2 millions. C’est le nombre d’ingénieurs qu’il va manquer à l’horizon 2022. Face ce constat, Frédéric Julhes, directeur Airbus Cybersecurity France répond « deux options s’offrent à nous : les former ou bien ralentir le développement du numérique. »

La stratégie pour ces entreprises est donc d’accompagner ces jeunes avec des outils parlant à la génération Y et Z : du concret, du dynamique, du collaboratif et du ludique D’abord en les sensibilisant puis en les impliquant par le challenge. C’est tout l’enjeu de la « Cyber Range », développée par Airbus Cybersecurity, qui va équiper le Pôle Sup de la Salle de Rennes. Déjà utilisée par une dizaine d’universités en France, cette plateforme d’entrainement va permettre aux étudiants de se tester sur des simulations réalistes avec un objectif : se former par la pratique. Elle a d’ailleurs servi de support lors du « Challenge européen : capture the flag » qui s’est tenu lors de la European Cyber Week. « Les scenarios peuvent être offensifs ou défensifs et sont très régulièrement mis à jour afin d’être toujours au plus près des exigences du domaine cyber. » souligne Bruno Daffix responsable de la communication pour le groupe Airbus. Dans le cadre de sa mission de formation, la région Bretagne participe au financement de cet atout à hauteur de 50%.

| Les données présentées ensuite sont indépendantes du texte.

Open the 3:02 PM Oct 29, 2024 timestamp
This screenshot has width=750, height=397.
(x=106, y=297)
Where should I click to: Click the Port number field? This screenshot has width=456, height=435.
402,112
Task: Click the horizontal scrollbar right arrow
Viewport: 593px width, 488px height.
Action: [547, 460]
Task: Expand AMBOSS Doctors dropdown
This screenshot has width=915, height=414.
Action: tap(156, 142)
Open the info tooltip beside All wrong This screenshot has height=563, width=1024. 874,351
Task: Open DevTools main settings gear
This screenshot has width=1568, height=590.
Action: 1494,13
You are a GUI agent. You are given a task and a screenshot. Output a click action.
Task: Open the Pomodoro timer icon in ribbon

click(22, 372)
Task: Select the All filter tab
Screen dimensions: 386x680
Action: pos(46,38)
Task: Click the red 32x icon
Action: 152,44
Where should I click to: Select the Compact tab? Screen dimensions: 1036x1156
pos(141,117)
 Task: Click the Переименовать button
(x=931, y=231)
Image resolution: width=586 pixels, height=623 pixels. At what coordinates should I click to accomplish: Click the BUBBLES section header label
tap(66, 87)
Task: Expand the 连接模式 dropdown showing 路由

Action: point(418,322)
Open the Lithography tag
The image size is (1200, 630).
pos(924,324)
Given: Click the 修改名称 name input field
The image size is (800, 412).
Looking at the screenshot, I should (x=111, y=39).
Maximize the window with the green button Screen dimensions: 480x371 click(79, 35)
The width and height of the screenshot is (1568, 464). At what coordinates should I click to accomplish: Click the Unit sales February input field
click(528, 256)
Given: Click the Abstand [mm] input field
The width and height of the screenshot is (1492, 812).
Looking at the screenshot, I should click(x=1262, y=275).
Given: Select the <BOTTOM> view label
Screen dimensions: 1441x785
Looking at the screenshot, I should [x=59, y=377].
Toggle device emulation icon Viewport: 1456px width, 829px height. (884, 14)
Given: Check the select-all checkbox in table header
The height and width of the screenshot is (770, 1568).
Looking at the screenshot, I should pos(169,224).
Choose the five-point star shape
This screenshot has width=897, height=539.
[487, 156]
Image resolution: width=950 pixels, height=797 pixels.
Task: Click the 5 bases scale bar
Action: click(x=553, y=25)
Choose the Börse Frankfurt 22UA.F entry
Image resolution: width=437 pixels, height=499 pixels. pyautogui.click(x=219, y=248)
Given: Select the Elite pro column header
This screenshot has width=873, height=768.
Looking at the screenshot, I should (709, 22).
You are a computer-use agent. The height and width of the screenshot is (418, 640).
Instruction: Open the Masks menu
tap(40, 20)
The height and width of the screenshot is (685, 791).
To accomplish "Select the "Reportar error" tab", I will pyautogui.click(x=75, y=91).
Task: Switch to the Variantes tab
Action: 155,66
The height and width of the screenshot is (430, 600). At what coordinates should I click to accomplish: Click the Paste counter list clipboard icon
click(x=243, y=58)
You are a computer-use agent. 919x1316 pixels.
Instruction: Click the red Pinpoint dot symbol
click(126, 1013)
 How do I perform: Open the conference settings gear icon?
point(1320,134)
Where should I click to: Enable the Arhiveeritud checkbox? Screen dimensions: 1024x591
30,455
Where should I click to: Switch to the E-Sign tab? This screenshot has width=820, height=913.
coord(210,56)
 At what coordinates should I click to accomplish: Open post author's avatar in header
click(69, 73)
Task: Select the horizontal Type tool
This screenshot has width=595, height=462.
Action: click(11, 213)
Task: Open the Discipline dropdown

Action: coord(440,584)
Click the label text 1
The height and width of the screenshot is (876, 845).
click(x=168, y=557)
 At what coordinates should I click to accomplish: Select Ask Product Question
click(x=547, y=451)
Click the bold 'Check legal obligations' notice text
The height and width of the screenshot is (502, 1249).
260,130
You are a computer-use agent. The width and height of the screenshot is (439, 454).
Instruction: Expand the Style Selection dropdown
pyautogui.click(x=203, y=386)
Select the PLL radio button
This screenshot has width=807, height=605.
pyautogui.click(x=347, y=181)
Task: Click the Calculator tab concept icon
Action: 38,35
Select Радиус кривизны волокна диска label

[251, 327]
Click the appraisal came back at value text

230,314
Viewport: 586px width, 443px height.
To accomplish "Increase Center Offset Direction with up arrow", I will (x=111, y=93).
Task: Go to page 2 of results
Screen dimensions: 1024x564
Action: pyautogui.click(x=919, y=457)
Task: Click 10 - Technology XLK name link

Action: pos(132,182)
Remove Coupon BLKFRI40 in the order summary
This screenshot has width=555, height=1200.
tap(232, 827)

Le Bug Bounty fait également partie de cette culture du challenge qui anime les jeunes talents. Un atout majeur développé par la start-up française YesWeHack qui vient de lancer YesWeHack EDU, une plateforme éducative dédiée à la formation à la cybersécurité. Ainsi, l’utilisateur peut s’entrainer à la recherche de failles de sécurité, s’appuyant sur des scénarios réalistes. « La cybersécurité est un enjeu à la fois économique et sociétal, et ce secteur souffre dun déséquilibre entre l’état de la menace et les capacités de défense du marché » commente Guillaume Vassault-Houlière, CEO et co-fondateur de YesWeHack. Il ajoute : « Pour remédier à cette situation, il faut renforcer rapidement la capacité des acteurs publics et privés à détecter et corriger les failles de façon professionnelle et éthique ; ceci passe par la formation de profils spécialisés et un meilleur partage de l’information. » Chaque étudiant va ainsi pouvoir se confronter aux enjeux du secteur, favorisant de la même manière la formation de futurs talents pour les entreprises du secteur.

Cette nouvelle plateforme s’inscrit donc dans le mouvement porté par le domaine numérique, associant entreprises, écoles, académiques et organismes publics en faveur d’une cyberdéfense et d’une cybersécurité collectives où l’humain fera la différence.